Saved entries
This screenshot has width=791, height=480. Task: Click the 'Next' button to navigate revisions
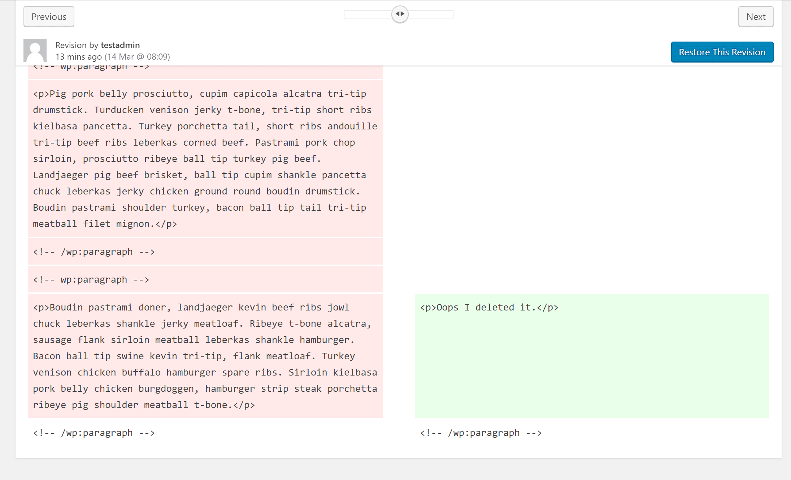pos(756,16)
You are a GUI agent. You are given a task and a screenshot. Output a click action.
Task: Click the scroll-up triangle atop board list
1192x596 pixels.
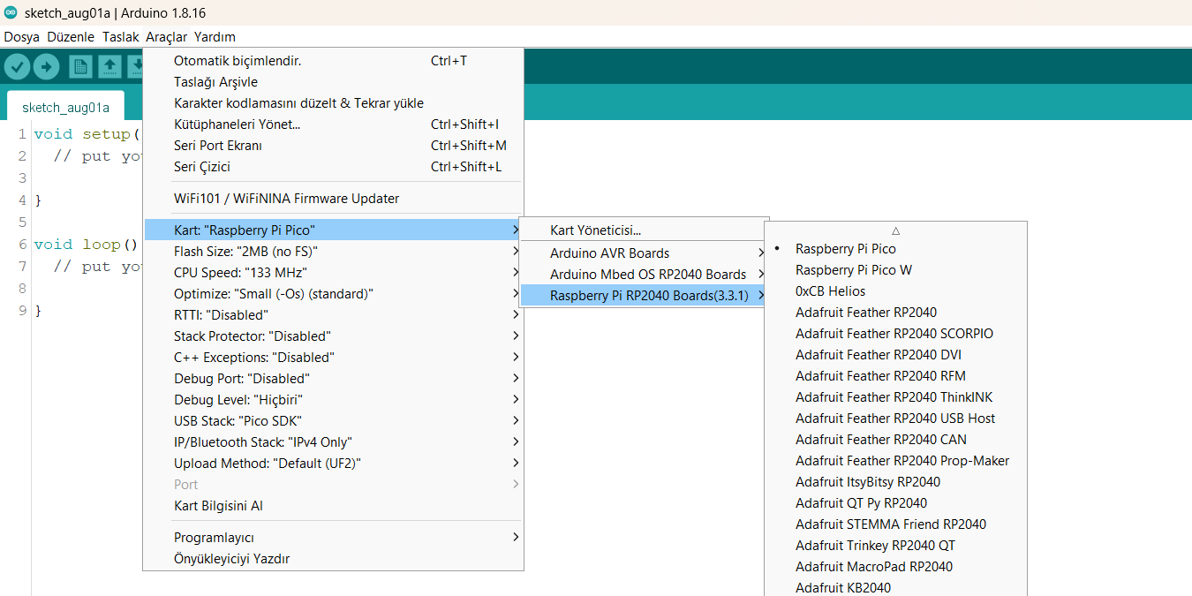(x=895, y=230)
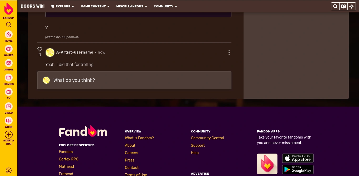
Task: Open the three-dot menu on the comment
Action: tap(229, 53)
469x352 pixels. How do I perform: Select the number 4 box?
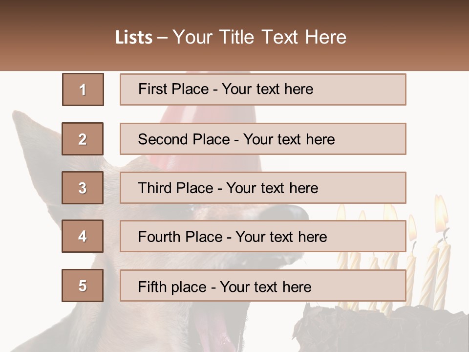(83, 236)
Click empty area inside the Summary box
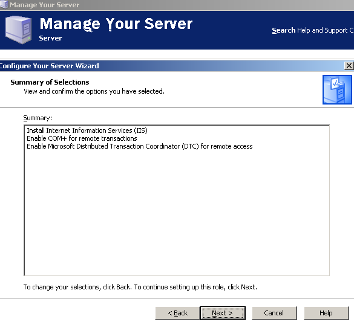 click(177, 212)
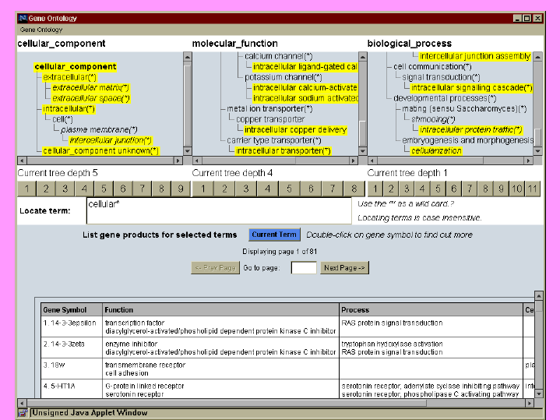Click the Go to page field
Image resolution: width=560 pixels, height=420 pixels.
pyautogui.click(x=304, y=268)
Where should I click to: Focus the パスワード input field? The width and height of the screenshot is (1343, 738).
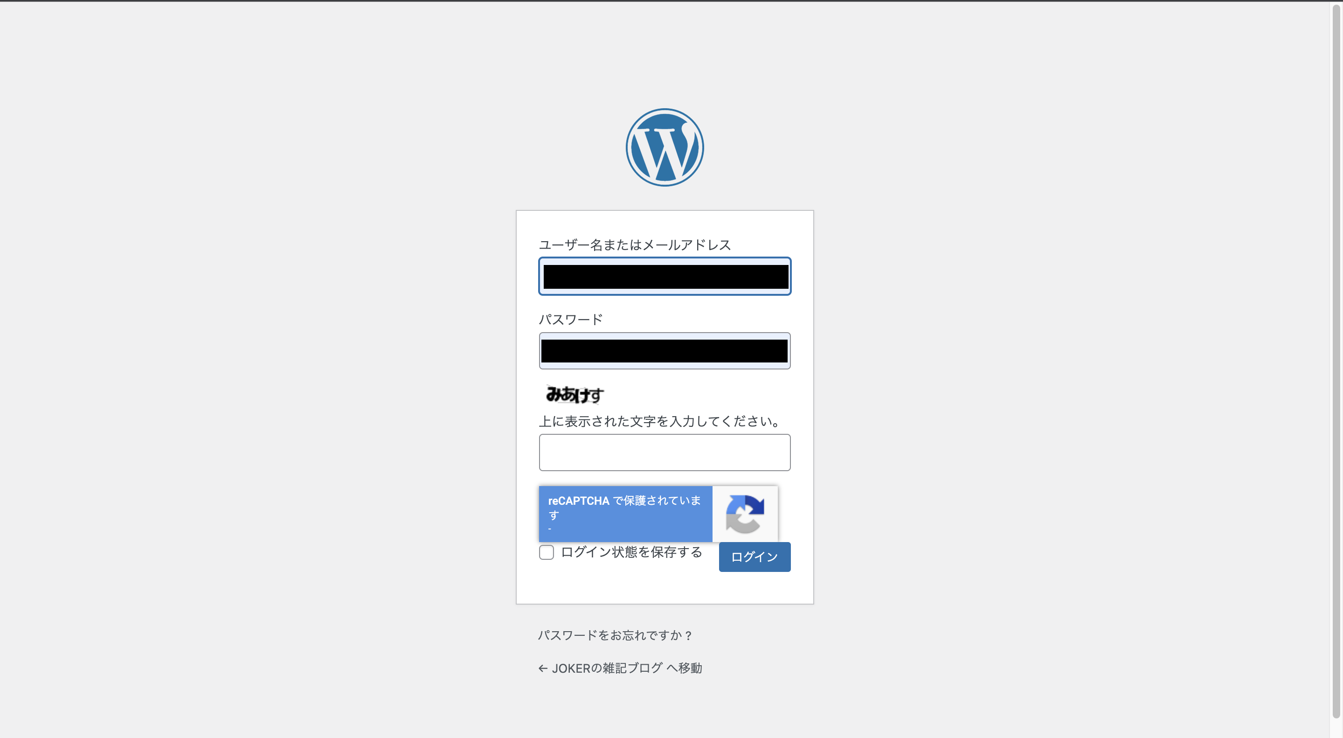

* * *

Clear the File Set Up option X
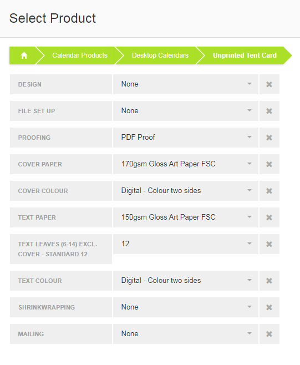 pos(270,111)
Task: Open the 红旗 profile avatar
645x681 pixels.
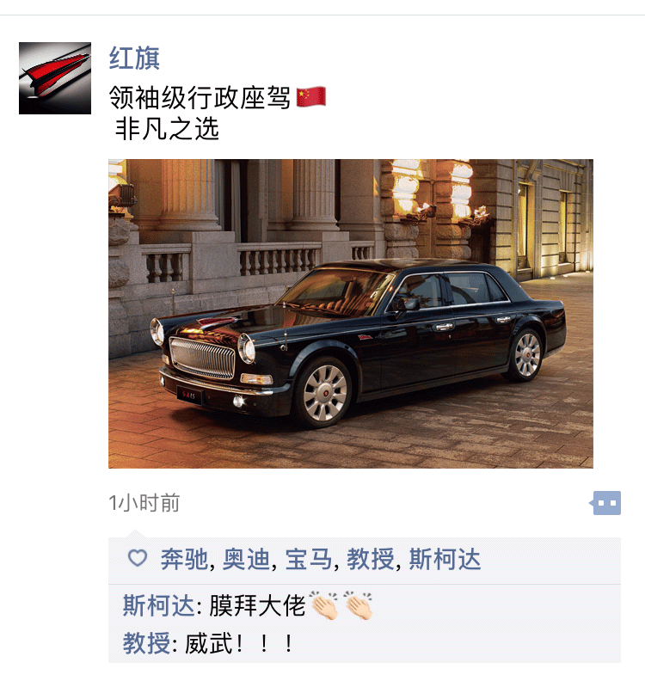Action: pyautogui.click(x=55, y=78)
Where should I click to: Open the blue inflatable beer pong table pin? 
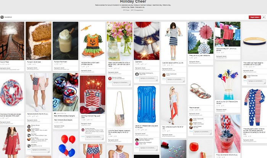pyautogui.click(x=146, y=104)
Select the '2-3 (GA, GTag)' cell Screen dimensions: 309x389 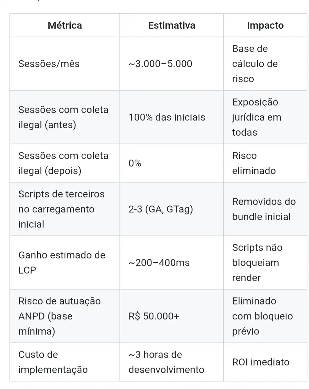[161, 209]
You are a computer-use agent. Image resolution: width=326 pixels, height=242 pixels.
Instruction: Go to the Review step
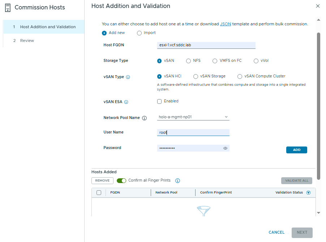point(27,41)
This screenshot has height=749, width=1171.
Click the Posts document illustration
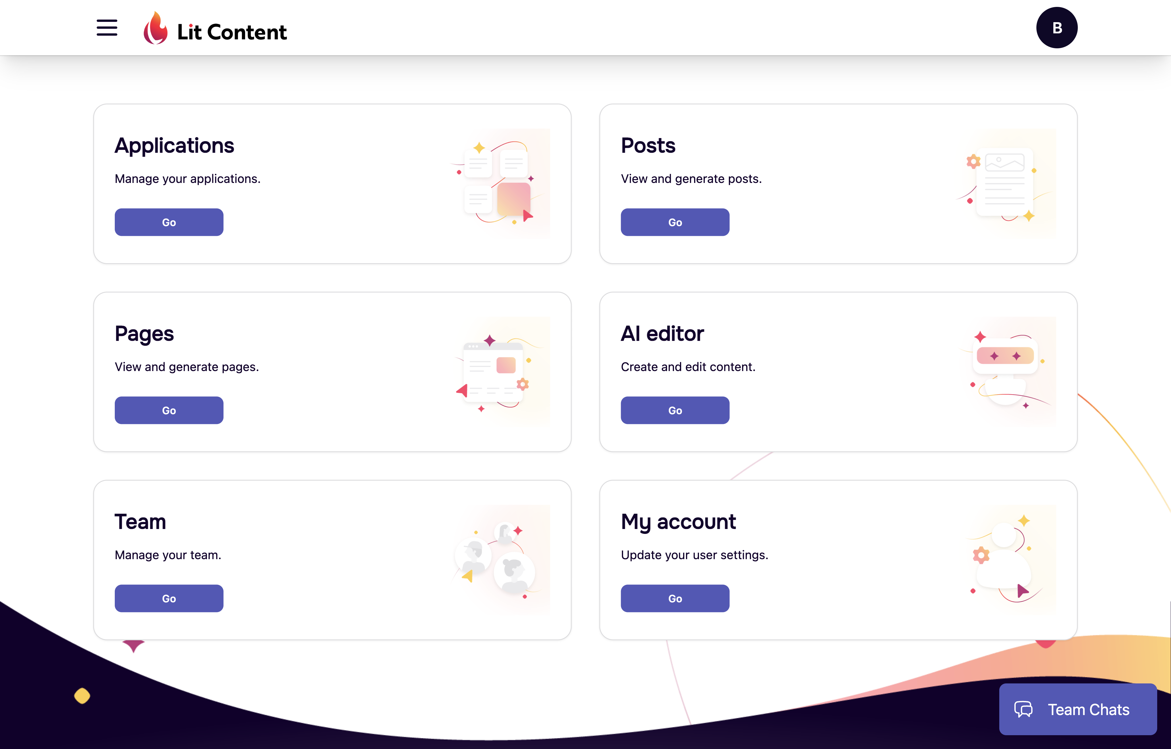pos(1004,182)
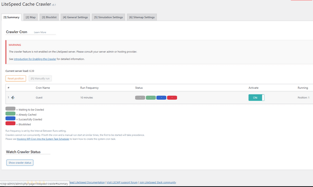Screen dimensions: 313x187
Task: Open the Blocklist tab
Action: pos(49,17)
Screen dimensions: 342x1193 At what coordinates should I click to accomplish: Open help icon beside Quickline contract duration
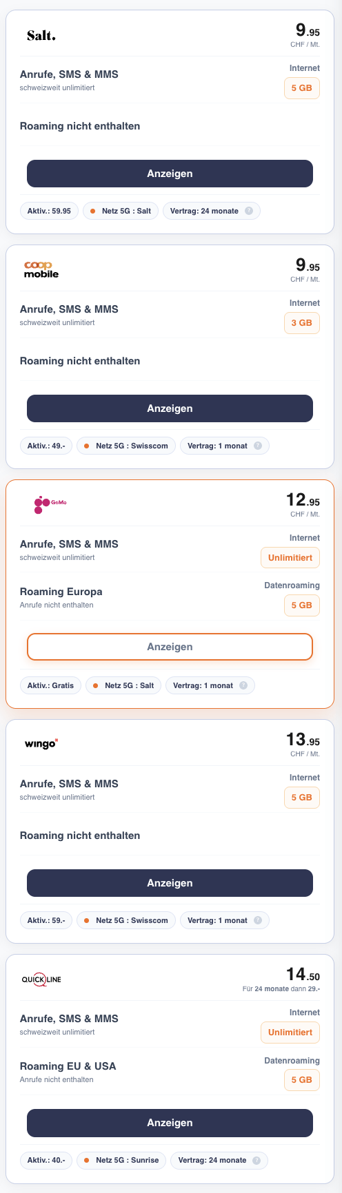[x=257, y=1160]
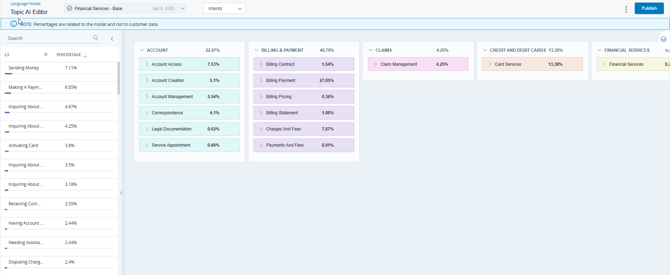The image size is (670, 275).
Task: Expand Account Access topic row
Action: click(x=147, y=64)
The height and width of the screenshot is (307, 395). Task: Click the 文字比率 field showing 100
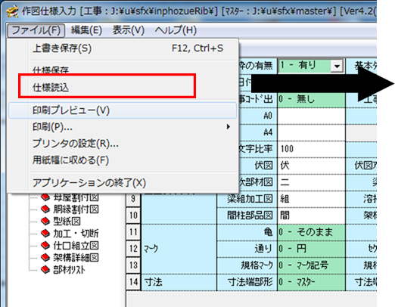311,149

How to complete this task :: Working from the entries above, reproduce exactly and only the lines beginning with the line that has "This screenshot has width=791, height=480." and ending with the line that has "Where should I click to: Focus"; omit all pictures.

Task answer ::
This screenshot has width=791, height=480. Task: Click the 'Next' button to navigate revisions
pos(756,16)
You are a GUI agent. You are given a task and a screenshot. Output a click action.
Task: Click the scroll-up triangle atop board list
1192x596 pixels.
(x=895, y=230)
Task: Open the three-dot menu on the comment
Action: tap(229, 53)
469x352 pixels. How do I perform: Select the number 4 box?
(83, 236)
Click empty area inside the Summary box
 click(177, 212)
Click the Go to page field
Image resolution: width=560 pixels, height=420 pixels.
pyautogui.click(x=304, y=268)
Where should I click to: Focus the パスワード input field? The width and height of the screenshot is (1343, 738).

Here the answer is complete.